The dashed line omits Subject 15, the outlier in y. Comparing the solid and dashed lines, we see that Subject 15 pulls the least-squares regression line up. The influence is again not large, but it exceeds the influence of Subject 18.

A scatterplot illustrating the effect of outliers. — Figure 2.29 Three regression lines for predicting fasting plasma glucose from HbA1c, Example 2.36. The solid line uses all 18 subjects. The dotted line leaves out Subject 18. The dashed line leaves out Subject 15. “Leaving one out” calculations are the surest way to assess influence.

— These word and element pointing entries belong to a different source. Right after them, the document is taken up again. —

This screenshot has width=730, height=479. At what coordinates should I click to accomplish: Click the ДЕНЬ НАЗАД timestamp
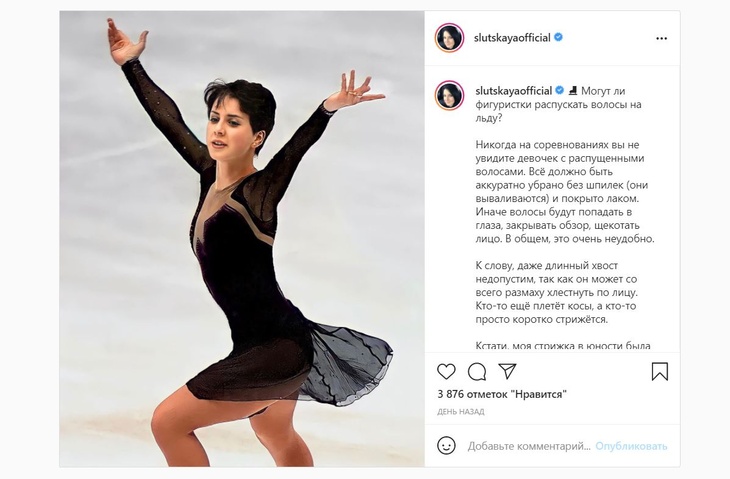pos(460,412)
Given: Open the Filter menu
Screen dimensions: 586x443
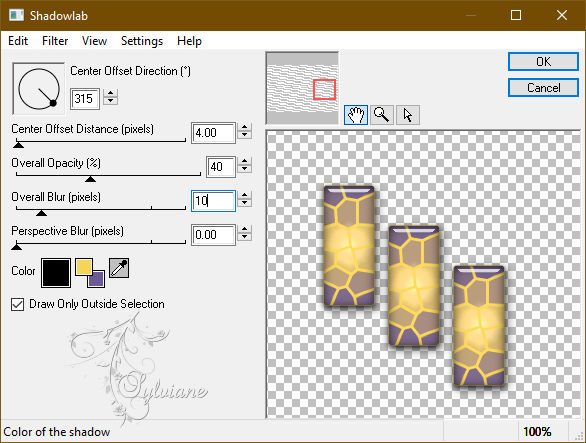Looking at the screenshot, I should [55, 41].
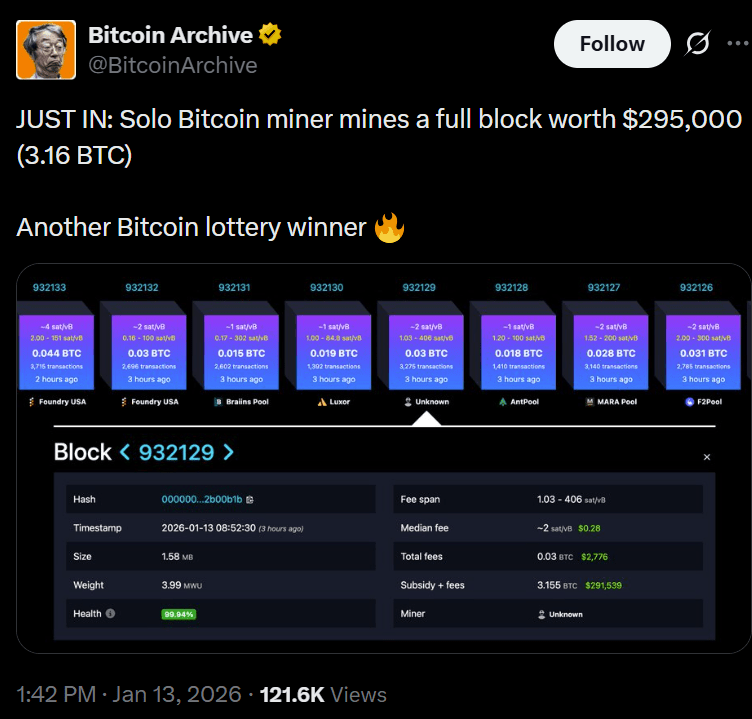Viewport: 752px width, 719px height.
Task: Click the Health info icon
Action: click(110, 613)
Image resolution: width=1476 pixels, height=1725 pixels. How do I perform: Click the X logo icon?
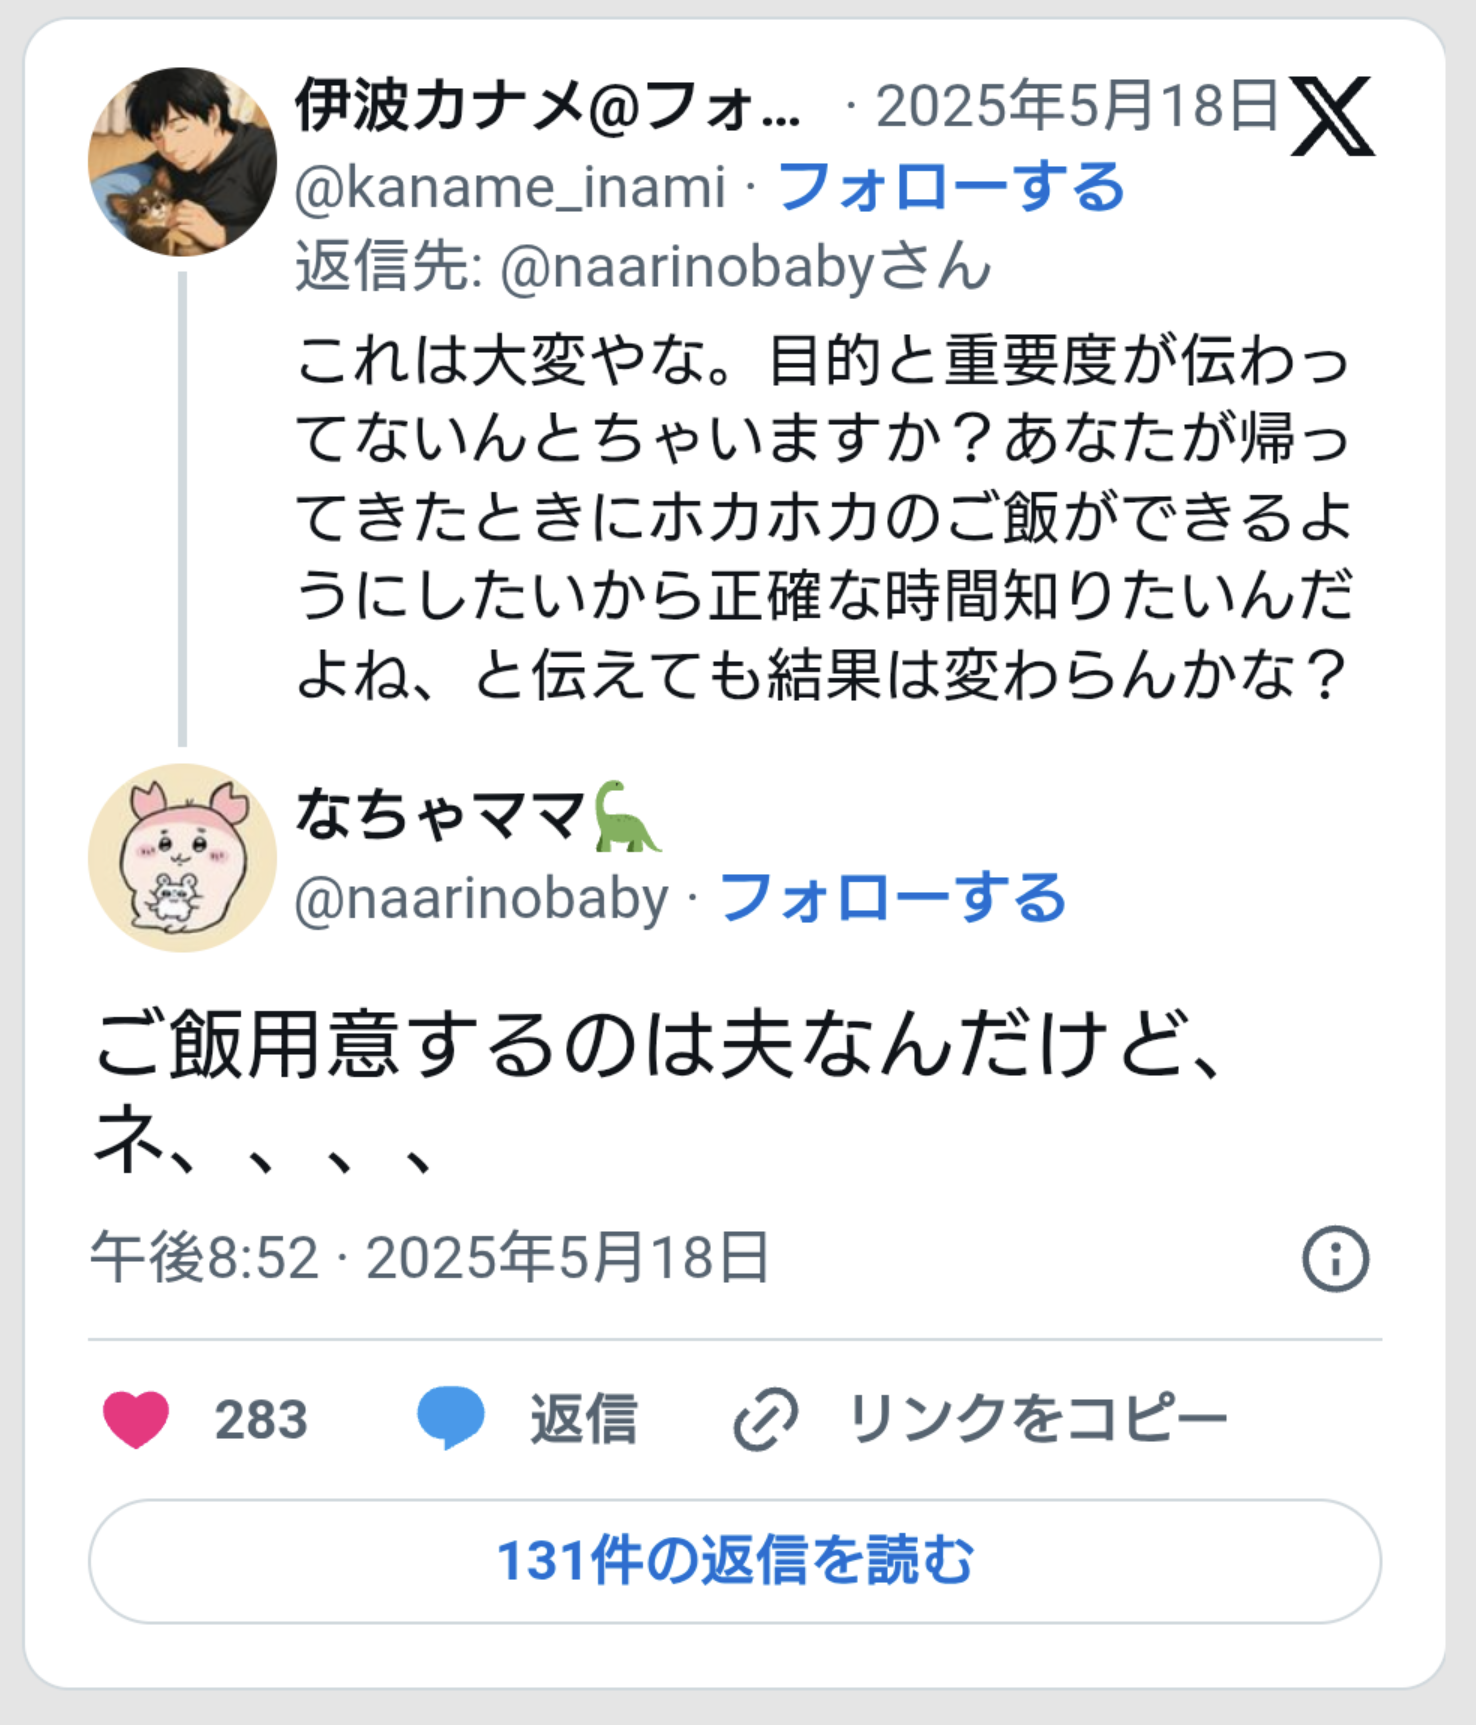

The graph plots fasting plasma glucose in milligrams per deciliter on the vertical axis, ranging from 50 to 400 in increments of 50, versus H b A 1 c in percent on the horizontal axis, ranging from 4 to 20 in increments of 2. Eighteen points are plotted in a wide, loose cluster that is slightly linear, rising from left to right between 6 and 14 on the horizontal axis and 70 and 27 on the vertical axis. Two outlying points are plotted for subject 15 at (10.5, 350) and subject 18 at (19.5, 250). A regression line for all data rises diagonally through the center of the cluster from (4, 100) through (20, 270). A regression line for the data without the point for subject 15 is shallower, rising diagonally from (4, 100) through (20, 240). A regression line for the data without the point for subject 18 is steeper, rising diagonally from (4, 100) through (20, 300). All values estimated.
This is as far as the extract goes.